SENHOR TÃO BONITO –
Apesar de todos os conhecimentos gerais e instrumentos emocionais que adquirimos ao longo do tempo, vamos vivendo como se a vida fosse um rito traçado e terminamos tragados por sua rotina. Ou, talvez desatentos, nos entregamos a ela por boa dose de comodidade.
Poderia ter sido mais um final de semana comum, caso eu não tivesse saído da zona de conforto, abandonado minha boa dose de comodidade e aceitado o convite do amigo querido para ir a um hotel fazenda no sul de Minas. A metrópole, especialmente irascível naquela tarde, cobrou seu preço por não poder fugir dela mesma junto comigo. Por pura birra, me manteve imobilizado uma hora inteira para percorrer cinco quarteirões, naquele tipo de congestionamento medido em quilômetros pelas emissoras de rádio e tevê.
Enfim na Via Dutra, por onde não transitava há alguns anos, pude testemunhar a urgência da terceira pista, as irresponsabilidades de motoristas e motociclistas e nenhuma fiscalização contra imprudências e infrações cometidas com naturalidade pueril.
Mais adiante, subindo a serra na noite gelada, lembrei da velha canção em que as casas lá embaixo estão com frio e indicam a mão do poste velho para descer o barranco desfeito na luz.
Noite alta, vencida a estrada simples e sinuosa, surgiram os primeiros sinais de que a moeda da vida tem duas faces: mesmo com o restaurante do hotel já fechado, havia jantar quentinho aguardando no prato. Acolhimento de matar de inveja a metrópole agora distante, refém de si mesma, que ficou comendo sua própria fumaça.
Abrimos as primeiras garrafas, conversamos sobre quase tudo, trocamos ótimas experiências. Mais um pouco, teríamos resolvido metade dos problemas do mundo. Nada que uma bela noite de sono sossegado não recolocasse no lugar.

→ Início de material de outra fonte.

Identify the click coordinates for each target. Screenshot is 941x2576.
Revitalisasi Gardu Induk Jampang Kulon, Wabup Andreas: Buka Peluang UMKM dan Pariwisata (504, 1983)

Fizemos caminhadas pelo ambiente espetacular da fazenda, encantados com a vida simples e saudável que habita o lugar. Ouvimos o relógio da matriz da cidadezinha nos informando hora a hora que o tempo ali passa um bocadinho mais devagar. E festeja o momento transcendental da Hora do Angelus com o som da Ave-Maria se espalhando mansamente, como um sopro de fé.
O enredo do encontro foi revelando seus personagens: o dono do hotel, mestre da fidalguia sempre inflamado na sua fraterna implicância com a espanhola de sangue quente, cujo marido é quem mais se diverte com a contenda.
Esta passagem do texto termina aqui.